My eyes tend to glaze over when I read about money in history though Niall Ferguson’s The Ascent of Money (recommended) began to help me appreciate money’s crucial role. This is a very good survey which furthers my understanding. After all, Washington was always complaining to or beseeching Congress to provide more funding and his correspondence with others is filled with such references. When one reads about the money issues of the war it’s a wonder that goods and services were provided at all.
In this same vein, it is useful to remember that the United States never repaid France and Spain for the covert assistance of military supplies which virtually saved the Continental Army in the early years of the war. Robert Morris was charged with obtaining agricultural products from the colonies to ship to Europe to sell for repayment funds. He got little cooperation from the colonial state governments. A French Historian once told me a story about the famous World War I phrase “Lafayette we are here”. He said the ghost of Lafayette responded “but, did you bring your checkbook?”
Ken, in the years after the Constitution, Alexander Hamilton successfully argued in favor of assumption. Being the consolidation of all debts owed by the states into the Federal government for payment. Do you know who those debts were owed to? I have often assumed much of it was to Dutch, Spanish, and French creditors but I don’t really know. I do know that we stiffed the French government after the French Revolution based on the idea that we didn’t really owe the new government anything. A bit convenient. 🙂
I’m with you, Steven. It’s a wonder anything was accomplished with the uncertainty of payment. Thank you, Bob, for clarifying a complex matter.

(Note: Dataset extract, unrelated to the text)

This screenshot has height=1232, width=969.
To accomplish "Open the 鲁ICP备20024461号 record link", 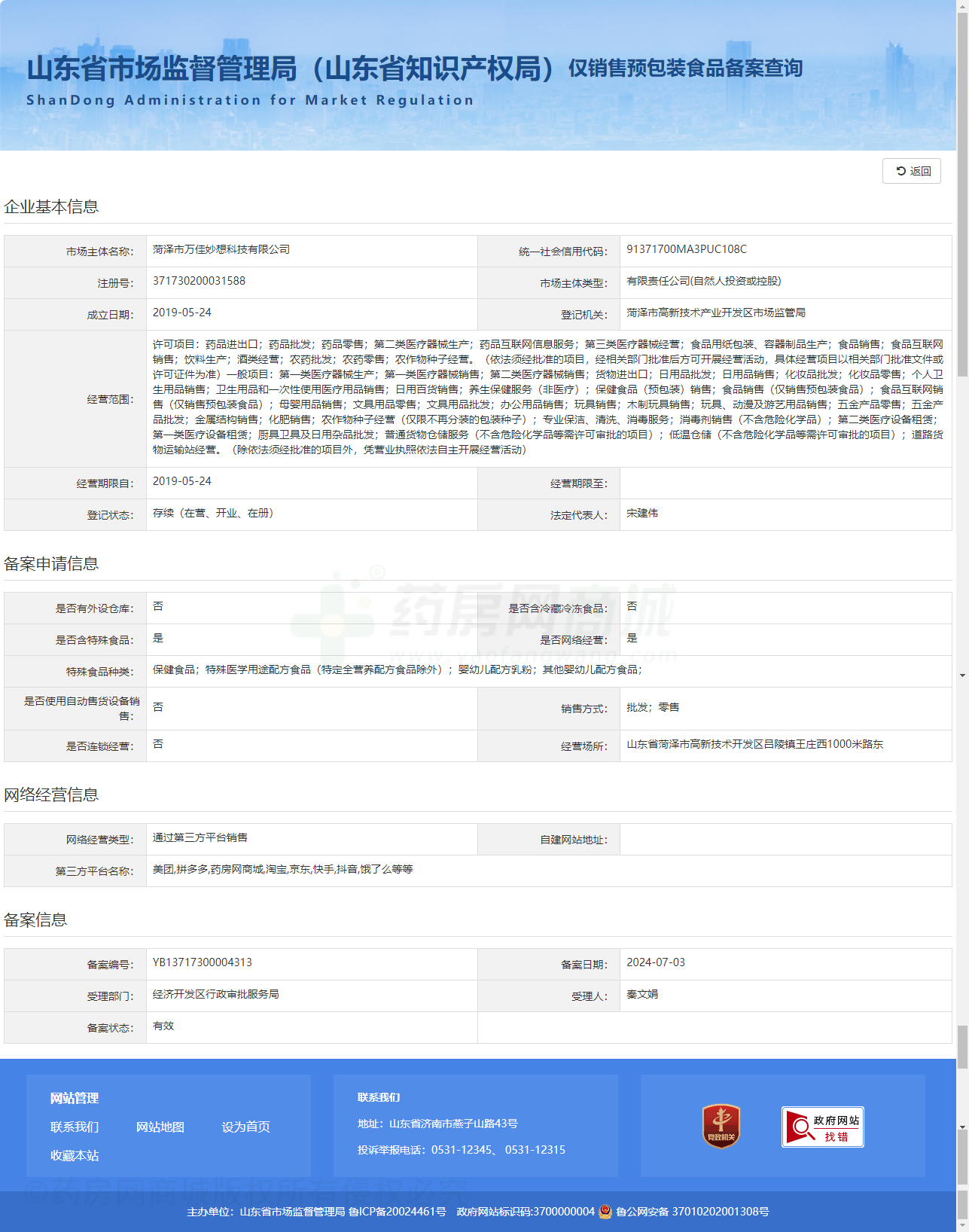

Wayne, I also suspect that first the French and then the Spanish were the main creditors but have no factual knowledge to back this up. Like most if not all developing countries, we did not have the governmental stability and discipline to repay our early debts. That said, I am sure the French would agree that the blood and treasure we spent in the two World Wars more than repaid, morally and financially, the Revolutionary War debt. The cycle of history as usual.